The people who signed up for the course were quite a range of individuals.  One I remember very well was John.  John was a thick set fellow who stood at about six foot tall.  He had the most wonderful mop of ginger hair and an upper set of prominent teeth that gave him a permanent smile.   You couldn’t help look at him and grin.  He was a gentle giant who had learning disabilities and suffered grand mal epileptic seizures.  John loved working outside and with his hands, so quite naturally he was well suited for horticulture.  But on speaking to John I discovered that he would love to be able to do a little bit more, like build small retaining walls.  So as far as I was concerned John could do a horticulture course and a small portion of brick laying.
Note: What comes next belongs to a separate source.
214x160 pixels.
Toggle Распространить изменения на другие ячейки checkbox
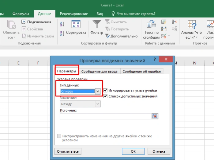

This suggestion was far too difficult for TPT management to understand.  John, as far as they were concerned, would do a horticulture course and then a bricklaying course.  I explained that John couldn’t pass their written test to get on the bricklaying course.  I was sick of their attitudes so went and saw the bricklaying tutor myself. I explained that John only needed to know how to produce basic cement, prepare the foundation and then erect a small retaining wall.  The bricklaying tutor agreed that not only could he do this but that he would like to do it.  Thankfully I was able to get the management to agree to my plan and so not only did I have a personalised training course set up for John but there was a job for him at the end of it all.
Unfortunately I had to go away for a few days and on my return was greeted with a lot of people looking at the floor in front of them and John sitting back in my classroom.  I was summoned to the general manager’s office who informed me that the management’s initial decision had been correct, that John should not have been allowed to participate in the bricklaying training.  John had started the training and was getting along fine when he suffered a grand mal epileptic seizure.  His writhing and wriggling scared all those present witless and they didn’t want to experience it again.  I mean, they claimed, what if he was on scaffolding and he had a seizure?
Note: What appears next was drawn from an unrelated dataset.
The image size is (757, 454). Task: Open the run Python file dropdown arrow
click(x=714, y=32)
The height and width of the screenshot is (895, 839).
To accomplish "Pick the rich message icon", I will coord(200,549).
It was clear to see that they had made up their narrow, closed, minds, although scaffolding for a small retaining wall is something I would love to see.  It was of course my entire fault so I decided to hit back.  I contacted the local hospital and spoke to an expert in epilepsy.  I managed to convince them to come to TPT and give a short talk about epilepsy to the staff.  They agreed and came to TPT.  I was still being given the evil eye by many of the staff who were determined to use the incident to stop, not just any of my students going into their classrooms, but anyone with epilepsy.  We were all in one classroom and the epilepsy expert began to run through the causes, definition and different levels of epilepsy. 

She was very good and explained the subject in fantastic, simple, detail.  Certain members of staff kept asking barbed questions, quite obviously looking for excuses not to have to deal with someone with epilepsy.  I had managed to have a brief word with the expert beforehand and explained my position.  I was glad to see that the expert was on my side, but even more so when I could see that she was getting fed up with the objectors.  “Look,” she said.  “Have you ever been lying in bed and you start to imagine that you are standing at the top of a flight of stairs?”  Most of the staff present were nodding.  “And then you think that you are beginning to fall and you suddenly wake up with a start.”  “Yes,” they were all saying, not realising that they were indeed falling, but into her trap.  “Right,” she says.  “That’s epilepsy.  Everyone is epileptic; it’s just that some people suffer more than others.”